“The compulsion to see
what lies beyond that far ridge or that ocean
—or this planet—
is a defining part
of human identity and success.”
While most people are content to find an oasis or perhaps another slice of paradise to escape their daily grind for a few weeks of the year. There are others, like us, with whom itchy feet is a natural affliction and one that we welcome with open arms. Our motivation to travel is more than one to escape from the day to day boredom.
Our desire to travel and be housesitters.
With my history of travelling. Pushing the boundaries in so many activities over the years.
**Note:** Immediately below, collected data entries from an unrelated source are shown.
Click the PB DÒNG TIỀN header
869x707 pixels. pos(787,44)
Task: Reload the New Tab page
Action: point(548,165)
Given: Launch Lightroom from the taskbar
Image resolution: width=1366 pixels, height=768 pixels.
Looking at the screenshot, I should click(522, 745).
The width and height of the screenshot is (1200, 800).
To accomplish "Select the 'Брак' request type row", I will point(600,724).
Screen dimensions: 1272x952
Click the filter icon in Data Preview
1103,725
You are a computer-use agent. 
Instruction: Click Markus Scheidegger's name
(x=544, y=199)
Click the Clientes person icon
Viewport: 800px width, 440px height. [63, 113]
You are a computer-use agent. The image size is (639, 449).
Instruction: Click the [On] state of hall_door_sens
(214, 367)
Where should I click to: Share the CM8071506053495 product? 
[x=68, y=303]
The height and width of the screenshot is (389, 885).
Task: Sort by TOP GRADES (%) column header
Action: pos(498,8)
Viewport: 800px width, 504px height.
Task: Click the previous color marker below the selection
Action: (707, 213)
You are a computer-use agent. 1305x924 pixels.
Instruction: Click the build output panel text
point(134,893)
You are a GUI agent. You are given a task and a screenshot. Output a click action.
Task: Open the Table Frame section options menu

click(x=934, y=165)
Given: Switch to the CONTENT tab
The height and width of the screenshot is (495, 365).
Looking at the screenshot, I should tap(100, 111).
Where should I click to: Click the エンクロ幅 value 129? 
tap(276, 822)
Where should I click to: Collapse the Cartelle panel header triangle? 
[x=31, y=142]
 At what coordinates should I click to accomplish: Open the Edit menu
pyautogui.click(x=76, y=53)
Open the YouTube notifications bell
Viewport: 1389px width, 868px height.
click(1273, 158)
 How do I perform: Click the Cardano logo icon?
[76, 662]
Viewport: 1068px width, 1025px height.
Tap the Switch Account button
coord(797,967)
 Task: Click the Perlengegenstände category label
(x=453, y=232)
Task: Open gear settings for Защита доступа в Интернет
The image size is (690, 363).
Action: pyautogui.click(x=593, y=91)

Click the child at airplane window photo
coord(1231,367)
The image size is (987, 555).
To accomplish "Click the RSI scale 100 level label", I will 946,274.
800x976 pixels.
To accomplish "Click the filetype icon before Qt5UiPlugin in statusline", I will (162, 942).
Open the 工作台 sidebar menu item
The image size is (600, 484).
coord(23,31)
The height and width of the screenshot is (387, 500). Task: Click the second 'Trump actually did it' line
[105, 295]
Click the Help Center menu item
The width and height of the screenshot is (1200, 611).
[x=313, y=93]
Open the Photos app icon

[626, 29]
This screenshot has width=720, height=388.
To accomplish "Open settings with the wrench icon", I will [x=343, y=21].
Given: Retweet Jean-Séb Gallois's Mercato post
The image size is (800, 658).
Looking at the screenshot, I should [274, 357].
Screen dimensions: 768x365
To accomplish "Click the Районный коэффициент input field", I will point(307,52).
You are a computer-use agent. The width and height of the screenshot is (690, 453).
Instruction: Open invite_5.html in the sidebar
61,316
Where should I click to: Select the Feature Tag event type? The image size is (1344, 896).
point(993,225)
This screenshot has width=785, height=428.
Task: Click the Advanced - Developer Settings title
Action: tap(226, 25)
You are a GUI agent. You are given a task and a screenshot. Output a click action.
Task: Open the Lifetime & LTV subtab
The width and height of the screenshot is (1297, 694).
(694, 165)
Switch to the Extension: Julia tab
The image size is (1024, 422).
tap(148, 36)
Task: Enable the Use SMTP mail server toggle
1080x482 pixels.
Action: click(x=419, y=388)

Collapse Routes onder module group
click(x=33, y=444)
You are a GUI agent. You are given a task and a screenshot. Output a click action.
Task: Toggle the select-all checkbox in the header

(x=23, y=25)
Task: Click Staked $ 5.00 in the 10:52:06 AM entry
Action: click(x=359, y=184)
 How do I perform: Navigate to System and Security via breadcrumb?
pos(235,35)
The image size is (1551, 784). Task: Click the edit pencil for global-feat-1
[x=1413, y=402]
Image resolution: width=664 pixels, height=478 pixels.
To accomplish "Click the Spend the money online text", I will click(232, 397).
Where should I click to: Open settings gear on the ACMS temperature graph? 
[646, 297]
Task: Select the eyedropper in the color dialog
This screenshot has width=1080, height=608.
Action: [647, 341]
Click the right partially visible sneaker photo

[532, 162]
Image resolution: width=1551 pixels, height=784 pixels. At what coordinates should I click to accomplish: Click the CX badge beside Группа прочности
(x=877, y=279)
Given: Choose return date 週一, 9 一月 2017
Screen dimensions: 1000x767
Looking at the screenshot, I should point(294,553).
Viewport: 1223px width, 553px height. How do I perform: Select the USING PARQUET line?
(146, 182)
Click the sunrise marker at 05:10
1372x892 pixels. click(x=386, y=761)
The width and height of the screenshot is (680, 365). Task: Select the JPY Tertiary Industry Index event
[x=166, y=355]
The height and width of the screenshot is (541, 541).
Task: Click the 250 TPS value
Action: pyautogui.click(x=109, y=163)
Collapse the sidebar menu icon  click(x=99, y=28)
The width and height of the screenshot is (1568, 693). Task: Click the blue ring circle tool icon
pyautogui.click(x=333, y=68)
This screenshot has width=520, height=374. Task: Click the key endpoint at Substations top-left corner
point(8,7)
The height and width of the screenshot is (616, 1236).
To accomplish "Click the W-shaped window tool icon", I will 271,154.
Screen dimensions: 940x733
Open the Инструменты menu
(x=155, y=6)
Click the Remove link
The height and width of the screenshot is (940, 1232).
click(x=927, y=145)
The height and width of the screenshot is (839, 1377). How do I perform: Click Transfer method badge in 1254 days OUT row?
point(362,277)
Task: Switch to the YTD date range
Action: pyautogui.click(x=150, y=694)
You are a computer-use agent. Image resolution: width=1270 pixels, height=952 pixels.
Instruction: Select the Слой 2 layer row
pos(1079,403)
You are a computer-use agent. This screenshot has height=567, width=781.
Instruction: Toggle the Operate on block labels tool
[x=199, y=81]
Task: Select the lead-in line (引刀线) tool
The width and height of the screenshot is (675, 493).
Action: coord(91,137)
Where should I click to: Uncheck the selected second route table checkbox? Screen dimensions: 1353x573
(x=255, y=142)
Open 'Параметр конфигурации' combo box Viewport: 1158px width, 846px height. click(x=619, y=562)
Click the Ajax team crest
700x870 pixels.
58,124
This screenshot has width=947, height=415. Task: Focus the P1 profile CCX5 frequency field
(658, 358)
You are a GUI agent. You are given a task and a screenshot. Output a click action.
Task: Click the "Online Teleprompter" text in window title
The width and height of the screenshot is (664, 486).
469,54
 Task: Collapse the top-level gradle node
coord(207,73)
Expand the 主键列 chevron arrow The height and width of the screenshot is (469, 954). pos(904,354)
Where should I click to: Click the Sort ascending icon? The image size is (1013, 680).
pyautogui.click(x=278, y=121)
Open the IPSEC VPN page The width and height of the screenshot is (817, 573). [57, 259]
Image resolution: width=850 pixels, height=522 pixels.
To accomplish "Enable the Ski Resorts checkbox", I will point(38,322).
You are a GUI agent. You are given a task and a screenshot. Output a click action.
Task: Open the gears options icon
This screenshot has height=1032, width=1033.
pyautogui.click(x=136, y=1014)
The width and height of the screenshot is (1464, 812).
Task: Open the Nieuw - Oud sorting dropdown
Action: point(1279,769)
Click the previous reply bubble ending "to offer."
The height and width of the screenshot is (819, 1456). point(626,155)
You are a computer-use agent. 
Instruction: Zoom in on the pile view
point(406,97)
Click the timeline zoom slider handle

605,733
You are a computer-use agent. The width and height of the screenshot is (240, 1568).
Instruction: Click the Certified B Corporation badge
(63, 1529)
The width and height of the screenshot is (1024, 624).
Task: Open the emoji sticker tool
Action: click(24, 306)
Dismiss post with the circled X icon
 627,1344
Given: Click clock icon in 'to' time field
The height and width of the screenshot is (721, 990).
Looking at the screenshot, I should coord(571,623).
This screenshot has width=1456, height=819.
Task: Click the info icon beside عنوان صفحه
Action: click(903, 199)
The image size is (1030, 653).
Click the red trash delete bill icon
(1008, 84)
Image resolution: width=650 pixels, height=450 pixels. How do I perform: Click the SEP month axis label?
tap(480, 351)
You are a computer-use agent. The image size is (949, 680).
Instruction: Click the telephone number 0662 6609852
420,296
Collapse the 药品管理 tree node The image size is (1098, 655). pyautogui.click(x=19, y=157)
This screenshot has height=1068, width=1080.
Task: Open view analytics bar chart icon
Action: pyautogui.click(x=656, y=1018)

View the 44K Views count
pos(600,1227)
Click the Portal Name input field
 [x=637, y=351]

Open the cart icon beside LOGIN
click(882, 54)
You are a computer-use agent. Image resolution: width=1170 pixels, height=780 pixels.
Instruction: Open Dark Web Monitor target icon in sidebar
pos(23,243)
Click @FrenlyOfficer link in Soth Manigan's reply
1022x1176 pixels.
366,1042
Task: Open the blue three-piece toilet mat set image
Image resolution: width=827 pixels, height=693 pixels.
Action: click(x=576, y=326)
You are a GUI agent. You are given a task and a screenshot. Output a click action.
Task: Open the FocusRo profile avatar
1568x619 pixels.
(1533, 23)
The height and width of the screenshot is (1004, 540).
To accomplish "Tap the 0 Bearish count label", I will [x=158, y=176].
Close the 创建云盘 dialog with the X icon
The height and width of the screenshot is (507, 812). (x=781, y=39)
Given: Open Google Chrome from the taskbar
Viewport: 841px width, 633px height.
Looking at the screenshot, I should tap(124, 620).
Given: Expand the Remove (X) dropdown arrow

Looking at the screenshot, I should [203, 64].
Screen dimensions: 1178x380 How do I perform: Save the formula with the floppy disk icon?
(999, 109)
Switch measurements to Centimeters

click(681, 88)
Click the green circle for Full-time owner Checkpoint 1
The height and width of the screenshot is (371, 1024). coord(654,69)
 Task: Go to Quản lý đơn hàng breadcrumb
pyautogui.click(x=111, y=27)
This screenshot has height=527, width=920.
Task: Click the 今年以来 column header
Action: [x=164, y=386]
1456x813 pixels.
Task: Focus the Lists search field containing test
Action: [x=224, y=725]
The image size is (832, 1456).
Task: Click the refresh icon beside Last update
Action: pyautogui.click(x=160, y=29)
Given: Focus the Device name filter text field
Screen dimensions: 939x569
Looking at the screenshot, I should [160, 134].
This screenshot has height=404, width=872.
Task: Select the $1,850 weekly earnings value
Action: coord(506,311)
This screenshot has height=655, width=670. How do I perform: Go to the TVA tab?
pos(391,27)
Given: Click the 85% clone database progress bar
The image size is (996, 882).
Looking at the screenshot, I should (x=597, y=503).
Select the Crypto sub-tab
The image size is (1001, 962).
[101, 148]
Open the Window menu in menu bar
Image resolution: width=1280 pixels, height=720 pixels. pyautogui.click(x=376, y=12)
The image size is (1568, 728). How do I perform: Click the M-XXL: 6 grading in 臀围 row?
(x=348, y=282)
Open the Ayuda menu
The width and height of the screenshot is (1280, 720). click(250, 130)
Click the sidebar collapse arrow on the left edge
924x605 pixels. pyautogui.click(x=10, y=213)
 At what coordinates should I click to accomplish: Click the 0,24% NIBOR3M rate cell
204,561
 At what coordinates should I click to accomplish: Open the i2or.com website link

Some of these reasons have lead me to research why some of us humans are inclined to do so. According to research, one in four people have the so-called “explorer gene”, a DRD4-7R dopamine-receptor variant. Sometimes referred to as the less-clunky 7R, that has links to curiosity and restlessness. Studies show that people in possession of the 7R receptor are more likely to take on risky activity and explore new places, new ideas on how to do things differently, and being more passionate about embracing change and adventure.
Many of these 7R’s apparently gravitate to high achievers, entrepreneurs, that meet their need for a bigger bang. While those like us tend to that take on what can be classed as more menial or safer jobs are inclined to indulge that risky behaviour socially as in travel, sports and relationships.
A person who has the 7R receptor, a part of their life will have a component that will be challenging.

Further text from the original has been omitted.